/OCR

A simple OCR to recognize Upper and Lower case English alphabets

Primary LanguagePythonMIT LicenseMIT

OCR

A simple OCR to recognize Upper and Lower case English alphabets

Dataset

It consists of upper and lower case alphabets. Each having almost 200 image samples. And Each sample is written in a different font.

Method

Preprocessing

  • Binarization - The images are binarized, i.e., the pixel intensities are converted to either 0 or 1, depending on whether they are greater than or less than a particular threshold [here it is 15].

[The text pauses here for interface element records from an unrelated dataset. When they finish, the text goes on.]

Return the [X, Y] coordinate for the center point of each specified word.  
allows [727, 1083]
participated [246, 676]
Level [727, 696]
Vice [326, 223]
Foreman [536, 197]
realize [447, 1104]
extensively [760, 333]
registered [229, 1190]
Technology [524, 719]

  • Zoning - The binarized images are then processed for feature extraction. It is done by zoning technique. Where in the images are divided into small blocks [like a grid] and then the number of one's in each block is calculated.

    For example, In this case, the images are divided into 16 blocks [4x4 grid]. The list of number of one's from these blocks forms the feature vector for the neural network.

Training the Neural network

  • Network configuration [1 hidden layer]
    • Input nodes - 16
    • Hidden nodes - 30
    • Output nodes - 26

Note - The number of nodes in input layer should be equal to the size of a feature vector.

  • Training The data is divided into Training [90%] and Testing sets [10%]. The network is trained on the training set and its accuracy is measure on the Testing sets.

Results

  • The results are logged in the zoning_log.txt file Highest Accuracy achieved by tweaking the parameters is 82.36%